Si la juridiction décide que le réexamen est justifié au motif que l’une des conditions énoncées aux paragraphes 1 et 2 est remplie, l’injonction de payer européenne est nulle et non avenue.»
B – La réglementation allemande
9. En droit allemand, c’est le code de procédure civile (Zivilprozessordnung, ci-après la «ZPO») qui indique la procédure à suivre en matière de procédure d’injonction de payer. Ainsi, dans la version de la ZPO applicable aux litiges au principal, les articles 692, paragraphe 1, point 1, et 700, paragraphe 3, première phrase, de celle-ci prévoient, après qu’une opposition a été formée – qu’elle soit recevable ou non, qu’elle soit dans les délais ou non ou bien qu’elle soit claire ou non –, que la
procédure d’injonction de payer relève automatiquement de la juridiction compétente pour le règlement du litige.
10. En vertu de l’article 690, paragraphe 1, point 5, de la ZPO, dès la demande de délivrance d’une injonction de payer, le créancier doit indiquer quelle juridiction serait compétente pour le règlement du litige en cas d’opposition.

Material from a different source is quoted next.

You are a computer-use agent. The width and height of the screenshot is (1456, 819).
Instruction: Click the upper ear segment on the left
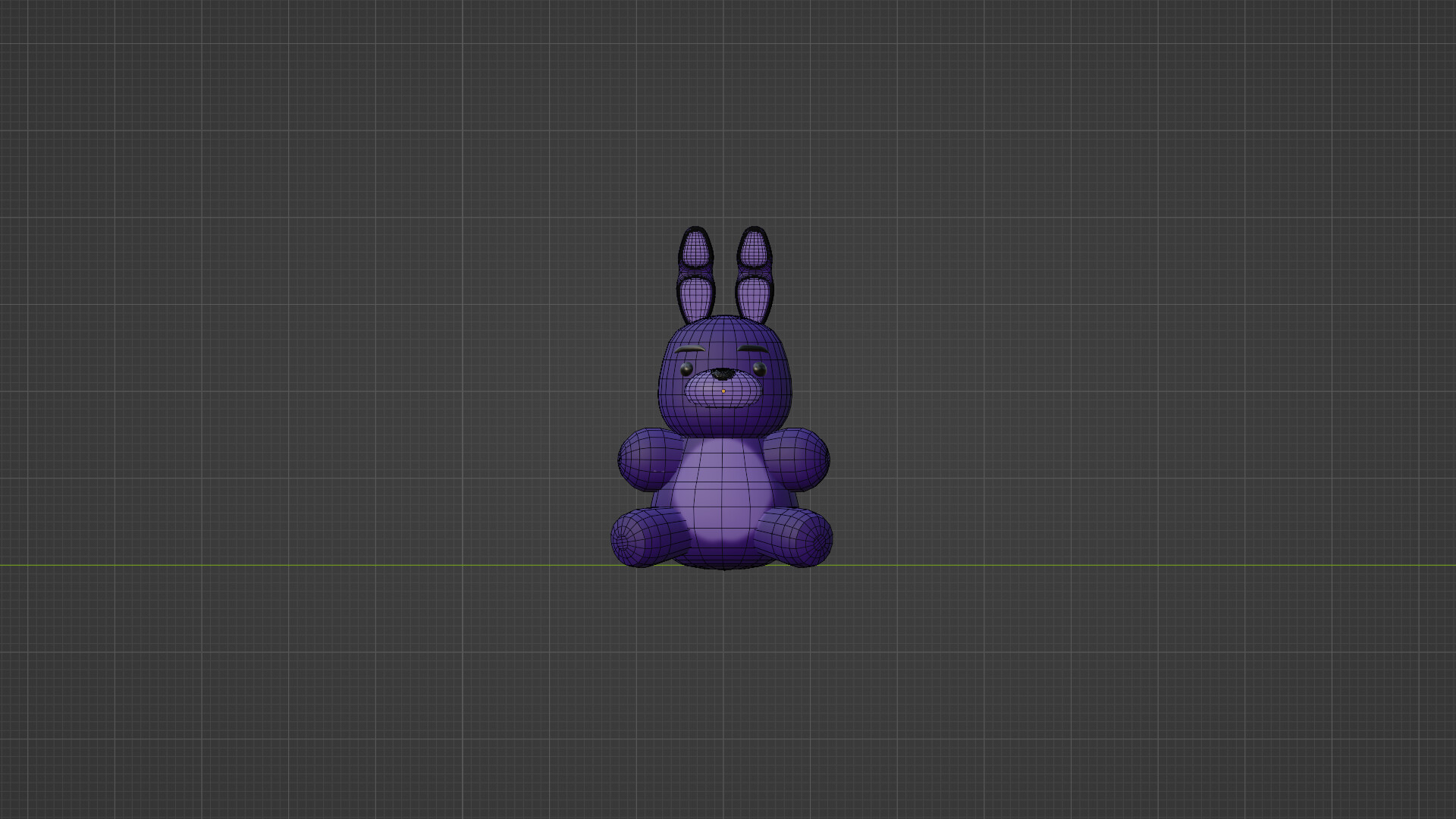[695, 249]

11. Il en va autrement s’agissant de la demande d’injonction de payer européenne pour laquelle l’Amtsgericht Wedding (Allemagne) explique que l’indication de la juridiction compétente en cas de litige n’est pas prévue. Le dessaisissement au profit de la juridiction compétente pour le règlement du litige après opposition intervient, conformément à l’article 17, paragraphes 1 et 2, du règlement no 1896/2006, uniquement en application de la législation de l’État membre d’origine, à savoir l’État membre
dans lequel une injonction de payer européenne est délivrée.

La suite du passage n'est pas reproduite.